What Makes In-context Learning Effective for Mathematical Reasoning: A Theoretical Analysis

TL;DR

This paper provides a theoretical analysis of in-context learning for mathematical reasoning in large language models, proposing a new demonstration selection method that improves performance across benchmarks.

Contribution

It introduces a theoretical framework linking reasoning performance to semantic similarity and inference stability, and proposes LMS3, a novel demonstration selection method.

Findings

LMS3 outperforms existing methods on multiple benchmarks.

Demonstration relevance and stability are key to reasoning performance.

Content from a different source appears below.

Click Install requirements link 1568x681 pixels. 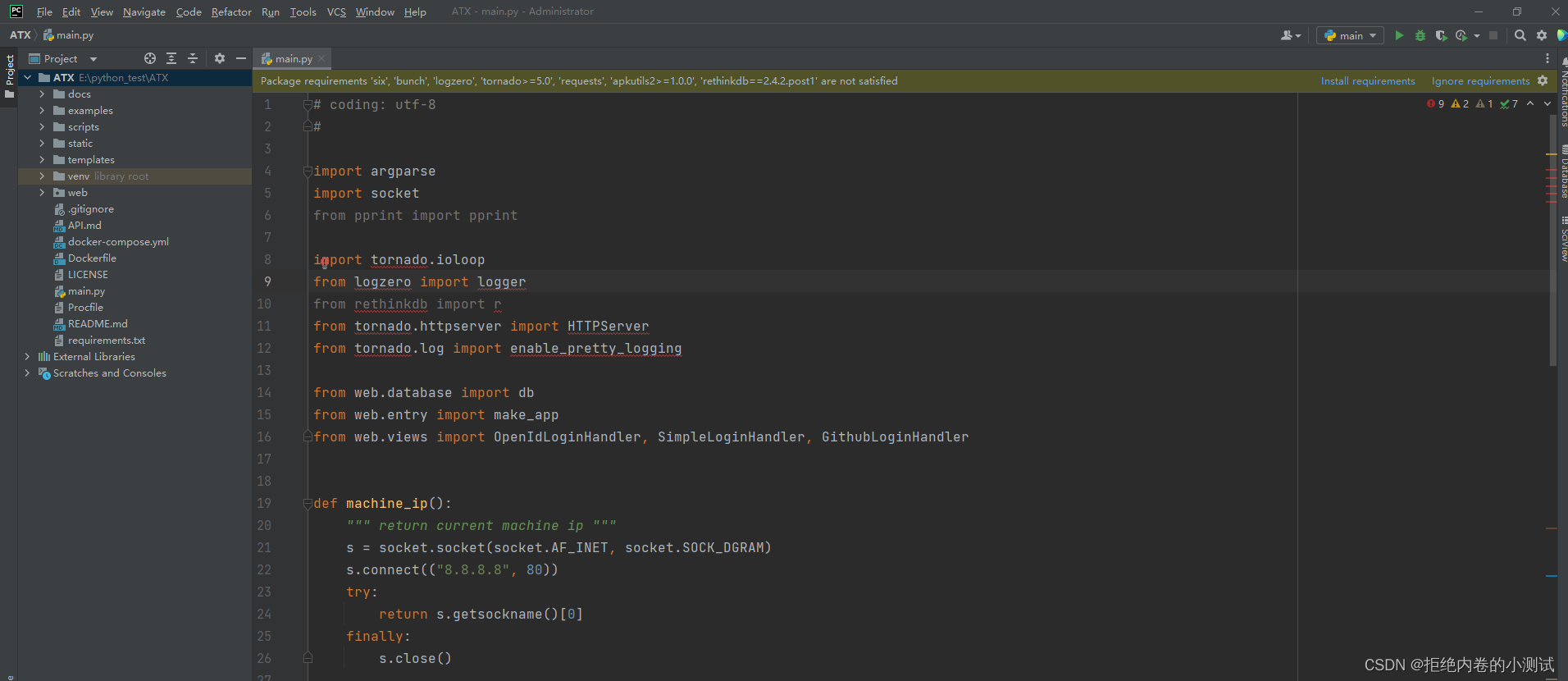click(1367, 80)
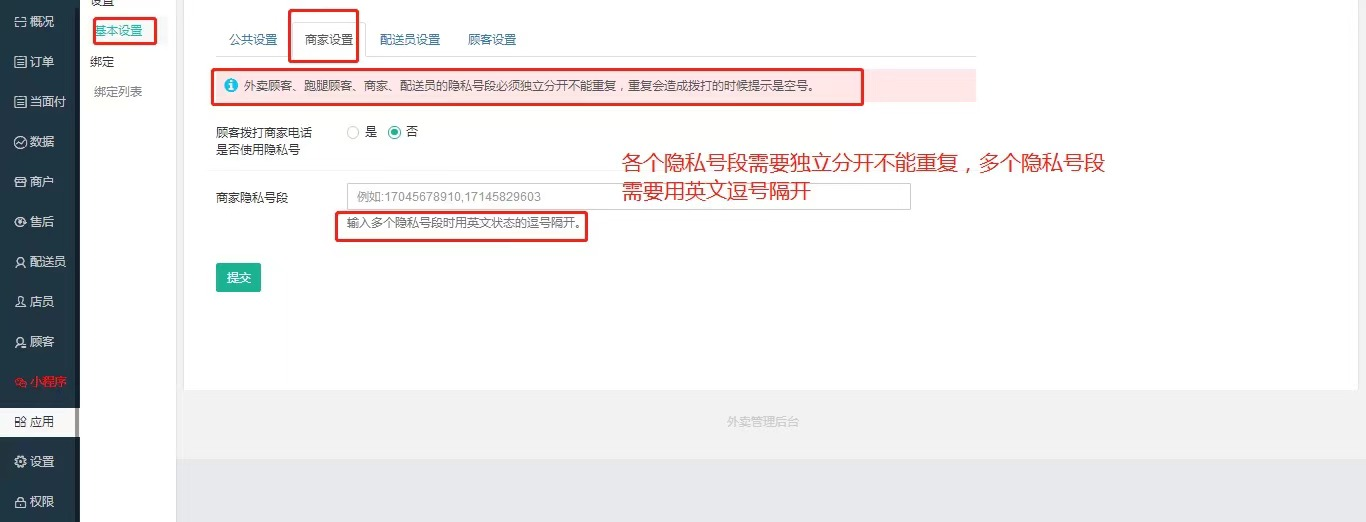Open the 配送员 couriers section
Image resolution: width=1366 pixels, height=522 pixels.
click(x=39, y=262)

LMS3 effectively filters unsuitable samples for few-shot learning.

Abstract

Owing to the capability of in-context learning, large language models (LLMs) have shown impressive performance across diverse mathematical reasoning benchmarks. However, we find that few-shot demonstrations can sometimes bring negative performance and their effectiveness on LLMs' reasoning abilities remains unreliable. To this end, in this paper, we aim to theoretically analyze the impact of in-context demonstrations on LLMs' reasoning performance. We prove that the reasoning efficacy (measured by empirical prediction loss) can be bounded by a LLM-oriented semantic similarity and an inference stability of demonstrations, which is general for both one-shot and few-shot scenarios. Based on this finding, we propose a straightforward, generalizable, and low-complexity demonstration selection method named LMS3. It can adaptively facilitate to select the most pertinent samples for different LLMs and includes a novel demonstration rejection mechanism to automatically filter out samples that are unsuitable for few-shot learning. Through experiments on three representative benchmarks, two LLM backbones, and multiple few-shot settings, we verify that our LMS3 has superiority and achieves consistent improvements on all datasets, which existing methods have been unable to accomplish.